I have a couple young sapling cherry trees that I want to protect from them. Does anyone have suggestions for netting that I can wrap the trees with?

Thanks in advance!
M Ridzon
So nice to meet you!

I'm in California now, but I lived in the Cleveland area till 1985 and have friends and family still there and go there as often as I can, so I remember the locusts.

Looks like this is the big year. I'm not an entomologist by trade, but somewhat at heart. http://magicicada.org/magicicada/

This map is a bit scary. http://magicicada.org/magicicada/mapping-updates/

That "locust" name is pure nonsense. Many people mix them up with the biblical locusts (grasshoppers) that descend and eat all in sight.

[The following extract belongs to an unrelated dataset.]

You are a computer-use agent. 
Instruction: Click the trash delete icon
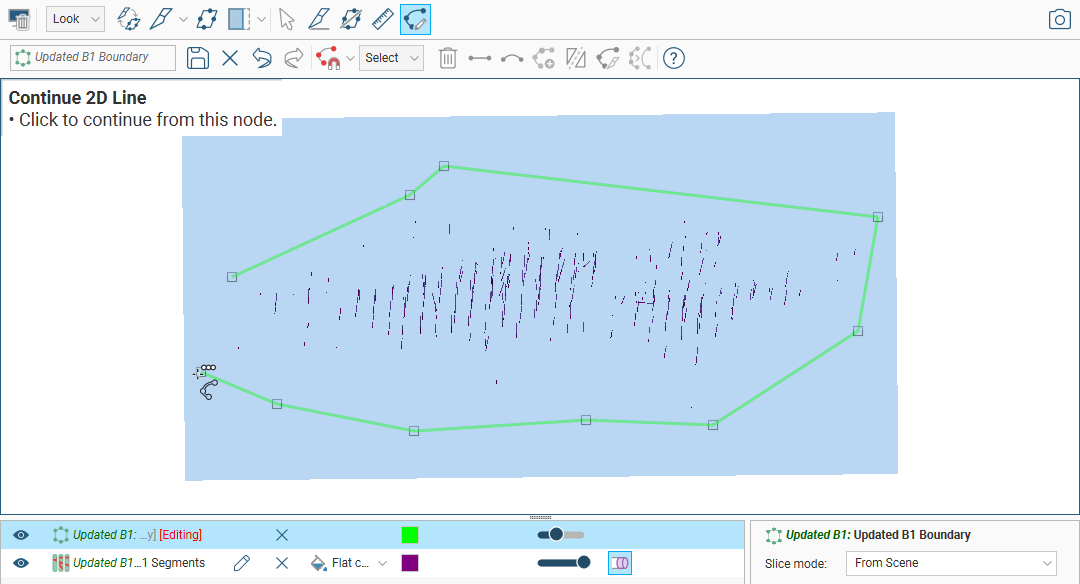coord(448,58)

The 17 year locusts are actually cicadas that live as nymphs in the ground then emerge. They don't do as grasshoppers do, but they can be apocalyptic when you get them. Oh yeah.

I suspect you already know, but I'm doing this for the benefit of others who might not.

Your big concern is rightly: (a) so many literally breaking the branches on the trees by their weight; and (b) damage caused by feeding and laying eggs in the new branches.

So netting might be enough to keep them out if its mesh is small enough, which will stop all or most of the feeding and laying. But if a bunch decide to roost, a branch or two might get broken.

So, if you're really worried, I'd take the time to prop up the branches of your trees with wooden braces if you can. I think the big problem will be finding netting for a reasonable price that's small enough to really keep them out. Bird netting is too large, in my experience, but go to the store and check.

Hope this helps, and get earplugs. Those expletive expletives can get really really noisy.

Here's a picture. Hold a male in your hand and he'll squawk, like one of those prankster joy buzzers. Hee hee hee.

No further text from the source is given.